Limitations & Future Work

  1. The gap between the open-source versions (7B/8B) and closed-source models remains large, particularly on ARC-C (68.5 vs. 93.9).
  2. The triple extractor is a standalone model, adding system complexity and latency (end-to-end training is a potential alternative).
  3. The maximum of 5 iterations may be insufficient for more complex multi-hop reasoning chains.
  4. Graph encoding relies on a simple GNN; stronger graph Transformers or structured attention mechanisms remain unexplored.
  5. Performance on ELI5 is unstable, likely due to training data distribution shift.
  • vs. GraphRAG / G-Retriever: These methods depend on pre-built global KGs, which are costly and introduce noise; RAS constructs graphs dynamically on demand.
  • vs. Self-RAG / RPG: Both share the self-reflection/iterative retrieval paradigm, but RAS additionally structures retrieved content into graphs.
  • vs.
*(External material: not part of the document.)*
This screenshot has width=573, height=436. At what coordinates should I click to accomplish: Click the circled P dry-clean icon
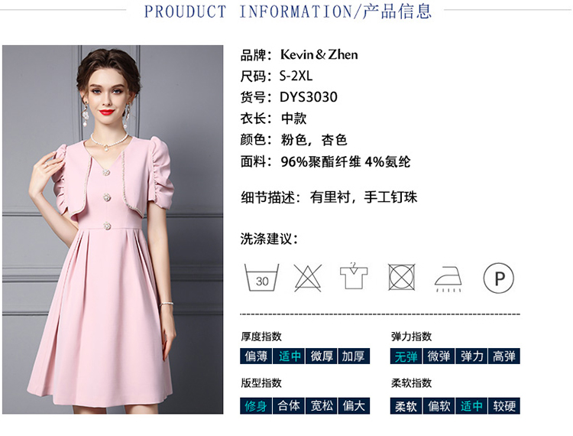click(498, 278)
Chain-of-Thought: RAS's sub-query chain can be viewed as an explicit reasoning chain, further grounded by structured knowledge.
  • Inspiration: Future work could combine RAS's graph construction strategy with reinforcement learning (e.g., Search-Agent) to let an agent learn when to structuralize and when to answer directly.

Rating

  • Novelty: ★★★★☆ — Dynamic query-specific KG construction represents a valuable new paradigm.
  • Technical Depth: ★★★★☆ — Multi-module integration is complete; multi-task training design is well-motivated.
  • Experimental Thoroughness: ★★★★★ — 7 benchmarks, multiple settings, comprehensive ablations, and open-source vs. closed-source comparisons.
  • Writing Quality: ★★★★☆ — Pipeline diagrams are clear; experimental organization is well-structured.